## What the task requires
Give only the number of lines in these records that include "مركز".

## Dataset
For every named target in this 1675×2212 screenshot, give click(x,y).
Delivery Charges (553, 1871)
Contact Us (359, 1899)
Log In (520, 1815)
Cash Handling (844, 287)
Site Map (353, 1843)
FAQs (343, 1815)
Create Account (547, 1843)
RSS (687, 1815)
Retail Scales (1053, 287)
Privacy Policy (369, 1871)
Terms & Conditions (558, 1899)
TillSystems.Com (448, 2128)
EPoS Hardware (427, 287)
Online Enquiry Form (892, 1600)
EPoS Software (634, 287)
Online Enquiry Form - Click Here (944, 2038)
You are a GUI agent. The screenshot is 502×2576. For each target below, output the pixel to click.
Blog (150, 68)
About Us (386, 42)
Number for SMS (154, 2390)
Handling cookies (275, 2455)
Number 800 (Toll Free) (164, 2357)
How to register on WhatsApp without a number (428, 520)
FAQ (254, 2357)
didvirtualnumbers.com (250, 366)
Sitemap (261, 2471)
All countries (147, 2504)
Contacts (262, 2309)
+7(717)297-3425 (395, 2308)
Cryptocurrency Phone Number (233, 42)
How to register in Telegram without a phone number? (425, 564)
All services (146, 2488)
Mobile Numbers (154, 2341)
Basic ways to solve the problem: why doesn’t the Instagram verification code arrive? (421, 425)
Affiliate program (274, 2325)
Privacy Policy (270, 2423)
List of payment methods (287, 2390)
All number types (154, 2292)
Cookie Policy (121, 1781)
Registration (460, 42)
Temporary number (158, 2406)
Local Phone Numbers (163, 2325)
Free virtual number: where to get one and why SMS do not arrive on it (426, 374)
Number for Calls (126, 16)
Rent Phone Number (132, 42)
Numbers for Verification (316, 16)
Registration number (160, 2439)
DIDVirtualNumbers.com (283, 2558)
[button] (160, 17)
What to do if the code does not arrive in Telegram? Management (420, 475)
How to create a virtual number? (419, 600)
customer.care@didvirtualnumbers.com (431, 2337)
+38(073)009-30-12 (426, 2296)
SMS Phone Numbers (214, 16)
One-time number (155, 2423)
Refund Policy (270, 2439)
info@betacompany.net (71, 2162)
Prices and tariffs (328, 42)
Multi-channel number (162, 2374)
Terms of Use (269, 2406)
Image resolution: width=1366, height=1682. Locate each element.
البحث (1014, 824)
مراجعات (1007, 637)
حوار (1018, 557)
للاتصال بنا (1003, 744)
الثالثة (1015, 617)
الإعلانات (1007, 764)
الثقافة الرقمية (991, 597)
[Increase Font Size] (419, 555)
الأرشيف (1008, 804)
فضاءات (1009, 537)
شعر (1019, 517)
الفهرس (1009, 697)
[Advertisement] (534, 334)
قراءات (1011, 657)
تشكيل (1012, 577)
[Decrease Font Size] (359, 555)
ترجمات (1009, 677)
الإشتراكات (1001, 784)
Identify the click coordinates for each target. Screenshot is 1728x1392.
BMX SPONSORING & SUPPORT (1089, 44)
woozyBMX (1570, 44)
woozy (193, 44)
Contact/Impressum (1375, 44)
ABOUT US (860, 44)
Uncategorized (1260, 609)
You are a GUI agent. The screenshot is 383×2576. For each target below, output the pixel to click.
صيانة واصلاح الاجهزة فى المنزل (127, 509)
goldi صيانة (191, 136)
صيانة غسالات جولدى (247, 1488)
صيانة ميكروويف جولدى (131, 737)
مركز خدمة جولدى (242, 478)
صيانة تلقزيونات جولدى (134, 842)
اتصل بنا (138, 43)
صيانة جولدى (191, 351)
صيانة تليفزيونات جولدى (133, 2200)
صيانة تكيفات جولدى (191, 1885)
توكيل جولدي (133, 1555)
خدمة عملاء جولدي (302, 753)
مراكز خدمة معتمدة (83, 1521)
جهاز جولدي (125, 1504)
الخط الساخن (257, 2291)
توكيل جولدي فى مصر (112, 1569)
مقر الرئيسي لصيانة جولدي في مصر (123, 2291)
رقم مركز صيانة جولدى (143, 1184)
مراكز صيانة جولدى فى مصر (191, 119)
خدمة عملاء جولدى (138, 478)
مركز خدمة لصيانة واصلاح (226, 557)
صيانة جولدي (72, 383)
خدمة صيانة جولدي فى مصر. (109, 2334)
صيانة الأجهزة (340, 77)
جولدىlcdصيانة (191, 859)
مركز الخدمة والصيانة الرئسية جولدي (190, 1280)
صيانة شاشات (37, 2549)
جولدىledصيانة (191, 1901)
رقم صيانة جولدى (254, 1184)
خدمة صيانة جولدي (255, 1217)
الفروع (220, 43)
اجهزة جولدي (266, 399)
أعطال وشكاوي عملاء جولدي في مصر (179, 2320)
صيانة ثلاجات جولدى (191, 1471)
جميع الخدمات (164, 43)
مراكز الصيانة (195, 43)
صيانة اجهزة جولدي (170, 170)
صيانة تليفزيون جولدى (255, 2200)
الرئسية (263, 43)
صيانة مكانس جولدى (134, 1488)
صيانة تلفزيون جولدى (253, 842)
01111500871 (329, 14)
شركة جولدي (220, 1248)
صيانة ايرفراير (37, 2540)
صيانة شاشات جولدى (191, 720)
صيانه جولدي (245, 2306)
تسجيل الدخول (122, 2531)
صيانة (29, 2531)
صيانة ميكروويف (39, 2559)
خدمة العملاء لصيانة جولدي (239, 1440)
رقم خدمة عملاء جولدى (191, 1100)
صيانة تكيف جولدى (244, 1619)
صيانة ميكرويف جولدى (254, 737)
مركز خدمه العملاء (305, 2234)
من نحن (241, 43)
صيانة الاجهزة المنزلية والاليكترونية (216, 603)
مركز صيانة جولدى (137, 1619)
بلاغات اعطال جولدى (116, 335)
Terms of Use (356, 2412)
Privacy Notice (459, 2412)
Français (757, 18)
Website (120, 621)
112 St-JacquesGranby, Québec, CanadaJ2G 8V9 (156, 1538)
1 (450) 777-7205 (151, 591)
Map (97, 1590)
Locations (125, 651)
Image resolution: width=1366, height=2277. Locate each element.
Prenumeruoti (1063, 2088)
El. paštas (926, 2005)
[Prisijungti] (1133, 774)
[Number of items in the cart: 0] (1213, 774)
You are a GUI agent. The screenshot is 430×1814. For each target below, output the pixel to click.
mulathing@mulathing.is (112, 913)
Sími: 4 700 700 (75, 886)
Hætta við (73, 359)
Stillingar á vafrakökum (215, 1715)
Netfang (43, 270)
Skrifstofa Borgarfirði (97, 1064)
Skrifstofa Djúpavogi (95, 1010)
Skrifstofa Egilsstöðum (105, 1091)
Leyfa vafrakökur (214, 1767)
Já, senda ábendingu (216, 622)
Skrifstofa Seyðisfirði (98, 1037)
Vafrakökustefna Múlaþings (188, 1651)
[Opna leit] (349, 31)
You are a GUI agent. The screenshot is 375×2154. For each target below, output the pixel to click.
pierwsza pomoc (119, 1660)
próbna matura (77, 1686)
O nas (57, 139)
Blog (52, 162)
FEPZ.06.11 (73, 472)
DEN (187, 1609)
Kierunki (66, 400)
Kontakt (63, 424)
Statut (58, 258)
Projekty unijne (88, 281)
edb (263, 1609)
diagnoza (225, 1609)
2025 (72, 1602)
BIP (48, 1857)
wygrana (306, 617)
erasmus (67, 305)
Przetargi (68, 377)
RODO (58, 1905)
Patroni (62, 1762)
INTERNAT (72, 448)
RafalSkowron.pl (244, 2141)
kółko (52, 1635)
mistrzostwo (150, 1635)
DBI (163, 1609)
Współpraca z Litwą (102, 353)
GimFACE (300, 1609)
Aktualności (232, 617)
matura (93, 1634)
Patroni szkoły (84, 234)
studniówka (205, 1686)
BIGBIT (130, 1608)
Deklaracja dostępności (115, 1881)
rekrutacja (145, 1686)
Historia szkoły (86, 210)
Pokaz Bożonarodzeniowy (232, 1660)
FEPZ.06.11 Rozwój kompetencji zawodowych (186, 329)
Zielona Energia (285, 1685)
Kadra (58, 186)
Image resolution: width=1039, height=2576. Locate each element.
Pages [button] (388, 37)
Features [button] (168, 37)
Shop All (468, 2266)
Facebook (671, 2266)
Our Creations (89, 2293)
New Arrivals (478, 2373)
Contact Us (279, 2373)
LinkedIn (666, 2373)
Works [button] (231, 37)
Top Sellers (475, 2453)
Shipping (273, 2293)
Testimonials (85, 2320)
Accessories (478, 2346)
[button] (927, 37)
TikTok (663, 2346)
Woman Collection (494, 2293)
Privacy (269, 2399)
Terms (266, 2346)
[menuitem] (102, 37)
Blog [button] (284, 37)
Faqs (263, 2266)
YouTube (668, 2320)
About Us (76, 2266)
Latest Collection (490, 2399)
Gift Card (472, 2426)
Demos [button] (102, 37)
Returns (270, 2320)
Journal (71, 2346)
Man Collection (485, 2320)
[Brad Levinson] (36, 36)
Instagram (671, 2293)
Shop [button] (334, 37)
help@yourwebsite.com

## Solution to the exercise
6